Input data Block Start
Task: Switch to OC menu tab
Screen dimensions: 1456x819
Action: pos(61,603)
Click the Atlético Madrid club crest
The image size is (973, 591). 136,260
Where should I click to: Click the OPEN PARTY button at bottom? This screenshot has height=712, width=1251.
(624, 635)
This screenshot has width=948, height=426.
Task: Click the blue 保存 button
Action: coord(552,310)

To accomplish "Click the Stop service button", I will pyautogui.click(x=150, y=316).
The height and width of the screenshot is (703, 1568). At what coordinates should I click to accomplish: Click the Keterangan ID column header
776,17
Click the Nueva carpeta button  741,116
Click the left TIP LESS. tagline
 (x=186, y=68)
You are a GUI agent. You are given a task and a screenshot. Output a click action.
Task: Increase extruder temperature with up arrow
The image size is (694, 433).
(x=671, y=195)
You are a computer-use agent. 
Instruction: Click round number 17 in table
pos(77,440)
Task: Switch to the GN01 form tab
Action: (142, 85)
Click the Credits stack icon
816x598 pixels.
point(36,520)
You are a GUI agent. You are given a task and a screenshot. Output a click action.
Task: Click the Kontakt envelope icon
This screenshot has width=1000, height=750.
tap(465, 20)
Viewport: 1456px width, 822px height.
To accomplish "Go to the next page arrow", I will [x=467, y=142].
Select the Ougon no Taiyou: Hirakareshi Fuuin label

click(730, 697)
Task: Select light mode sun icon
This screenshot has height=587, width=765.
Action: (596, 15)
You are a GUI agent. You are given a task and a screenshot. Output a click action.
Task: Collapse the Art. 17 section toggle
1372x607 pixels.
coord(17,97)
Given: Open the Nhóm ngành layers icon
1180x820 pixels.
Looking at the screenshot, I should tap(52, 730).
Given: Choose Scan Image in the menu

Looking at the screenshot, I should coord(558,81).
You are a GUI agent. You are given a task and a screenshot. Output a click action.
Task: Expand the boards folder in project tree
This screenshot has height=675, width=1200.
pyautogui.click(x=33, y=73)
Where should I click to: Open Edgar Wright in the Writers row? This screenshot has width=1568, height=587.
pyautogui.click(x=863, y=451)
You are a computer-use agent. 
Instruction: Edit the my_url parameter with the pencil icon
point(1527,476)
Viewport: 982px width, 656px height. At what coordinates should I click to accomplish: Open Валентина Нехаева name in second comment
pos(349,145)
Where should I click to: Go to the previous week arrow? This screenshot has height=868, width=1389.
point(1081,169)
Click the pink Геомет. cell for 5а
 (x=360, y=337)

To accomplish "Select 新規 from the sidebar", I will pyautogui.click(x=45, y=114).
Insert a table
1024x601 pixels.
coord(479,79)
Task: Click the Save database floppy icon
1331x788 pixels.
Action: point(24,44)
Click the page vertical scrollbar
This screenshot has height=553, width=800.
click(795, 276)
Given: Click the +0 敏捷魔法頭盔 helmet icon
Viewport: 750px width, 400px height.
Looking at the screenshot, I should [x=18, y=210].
Input data Block End
» **Description of the task**:
Go through the records and repeat each one exactly as written.

» **Solved problem**:
Task: Switch to OC menu tab
Screen dimensions: 1456x819
Action: pos(61,603)
Click the Atlético Madrid club crest
The image size is (973, 591). 136,260
Where should I click to: Click the OPEN PARTY button at bottom? This screenshot has height=712, width=1251.
(624, 635)
This screenshot has width=948, height=426.
Task: Click the blue 保存 button
Action: coord(552,310)

To accomplish "Click the Stop service button", I will pyautogui.click(x=150, y=316).
The height and width of the screenshot is (703, 1568). At what coordinates should I click to accomplish: Click the Keterangan ID column header
776,17
Click the Nueva carpeta button  741,116
Click the left TIP LESS. tagline
 (x=186, y=68)
You are a GUI agent. You are given a task and a screenshot. Output a click action.
Task: Increase extruder temperature with up arrow
The image size is (694, 433).
(x=671, y=195)
You are a computer-use agent. 
Instruction: Click round number 17 in table
pos(77,440)
Task: Switch to the GN01 form tab
Action: (142, 85)
Click the Credits stack icon
816x598 pixels.
point(36,520)
You are a GUI agent. You are given a task and a screenshot. Output a click action.
Task: Click the Kontakt envelope icon
This screenshot has width=1000, height=750.
tap(465, 20)
Viewport: 1456px width, 822px height.
To accomplish "Go to the next page arrow", I will [x=467, y=142].
Select the Ougon no Taiyou: Hirakareshi Fuuin label

click(730, 697)
Task: Select light mode sun icon
This screenshot has height=587, width=765.
Action: (596, 15)
You are a GUI agent. You are given a task and a screenshot. Output a click action.
Task: Collapse the Art. 17 section toggle
1372x607 pixels.
coord(17,97)
Given: Open the Nhóm ngành layers icon
1180x820 pixels.
Looking at the screenshot, I should tap(52, 730).
Given: Choose Scan Image in the menu

Looking at the screenshot, I should coord(558,81).
You are a GUI agent. You are given a task and a screenshot. Output a click action.
Task: Expand the boards folder in project tree
This screenshot has height=675, width=1200.
pyautogui.click(x=33, y=73)
Where should I click to: Open Edgar Wright in the Writers row? This screenshot has width=1568, height=587.
pyautogui.click(x=863, y=451)
You are a computer-use agent. 
Instruction: Edit the my_url parameter with the pencil icon
point(1527,476)
Viewport: 982px width, 656px height. At what coordinates should I click to accomplish: Open Валентина Нехаева name in second comment
pos(349,145)
Where should I click to: Go to the previous week arrow? This screenshot has height=868, width=1389.
point(1081,169)
Click the pink Геомет. cell for 5а
 (x=360, y=337)

To accomplish "Select 新規 from the sidebar", I will pyautogui.click(x=45, y=114).
Insert a table
1024x601 pixels.
coord(479,79)
Task: Click the Save database floppy icon
1331x788 pixels.
Action: point(24,44)
Click the page vertical scrollbar
This screenshot has height=553, width=800.
click(795, 276)
Given: Click the +0 敏捷魔法頭盔 helmet icon
Viewport: 750px width, 400px height.
Looking at the screenshot, I should [x=18, y=210].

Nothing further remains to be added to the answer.